Hi,

>> - No change merging. Instead, use MVCC (when reading) and 'node level
>> write locking'. As far as I know this is like most MVCC databases
>> work. Actually we could use 'property level write locking'.
>
> right, but that has the major drawback that we cannot write transient
> modifications directly into the backend. unless we limit long running
> transient-scoped changes with a timer. otherwise a transient
> modification could easily hold up other sessions. besides, how would
> you support node level write locks in a clustered environment?

> transient modification could easily hold up other sessions

Only if both want to write to the same node. I believe this is
acceptable within the micro-kernel.

> how would you support node level write locks in a clustered environment?
> I think there is no way around some change merging.
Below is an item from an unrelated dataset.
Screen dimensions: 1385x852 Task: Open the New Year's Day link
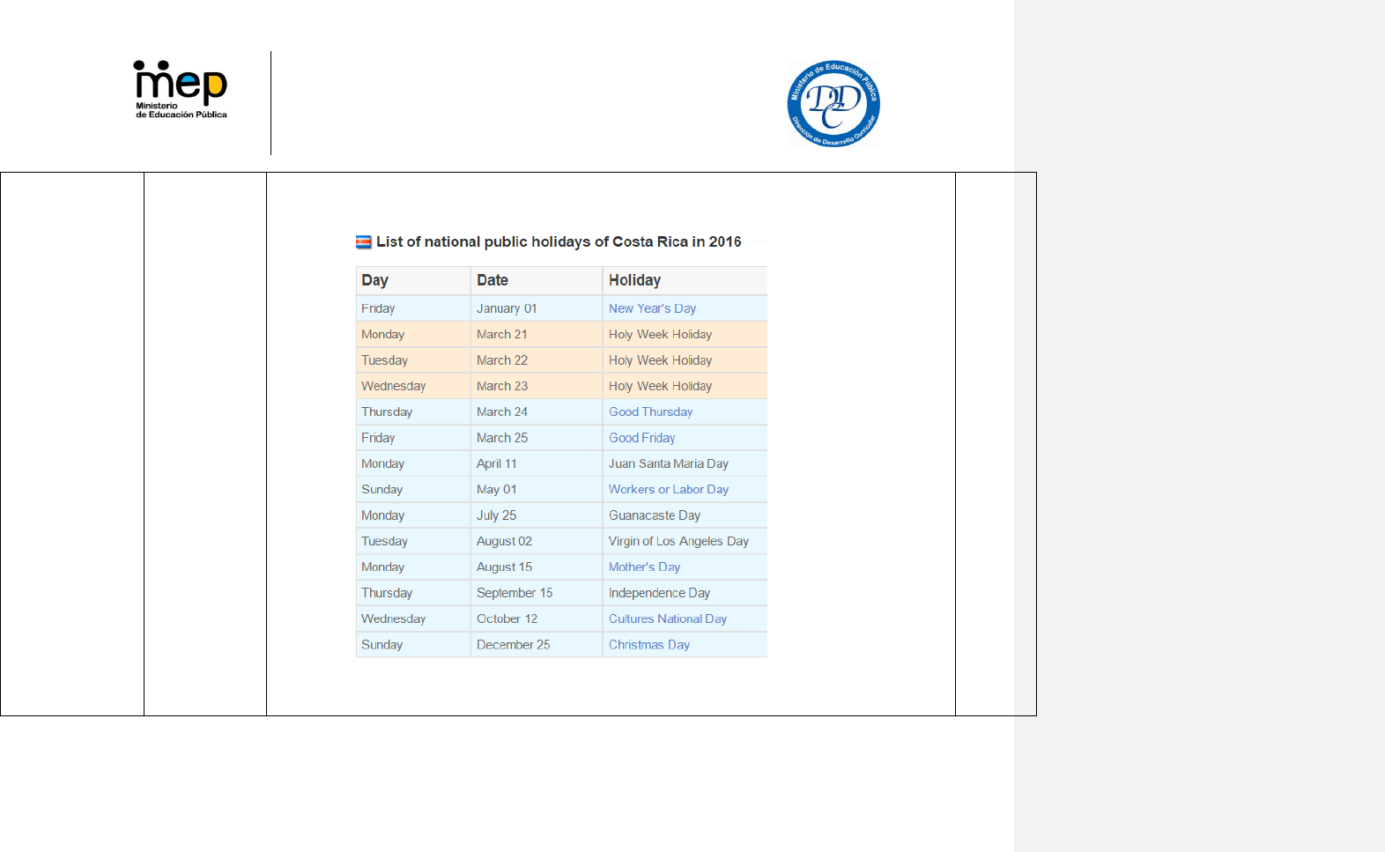(652, 308)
Yes, but it's not necessarily the task of the micro-kernel to merge
changes. I suggest that the micro-kernel throws an exception in this
case (or asks the "callback mechanism" what to do), and the cluster
synchronization mechanism (or whatever is responsible; maybe it's the
application, maybe Jackrabbit) merges the changes then. Or re-runs the
operation.

> I would try to design something that works along the lines of a SCM system. 
> before
> you commit, do an update and merge external changes into your
> modification, then commit. I think for most of the conflict scenarios
> there are sensible resolutions that will work well in practice.

This doesn't work for some cases, for example for reservation systems.

I don't think we need to solve "long running transactions" (that run
for hours). Those should be split into smaller transactions.

Most transactions are very small. Some are quite big (large imports,
large deletes). We do need to support those without running out of
memory, but I don't think we need to support automatic merging of
concurrent writes (at least not within the micro-kernel).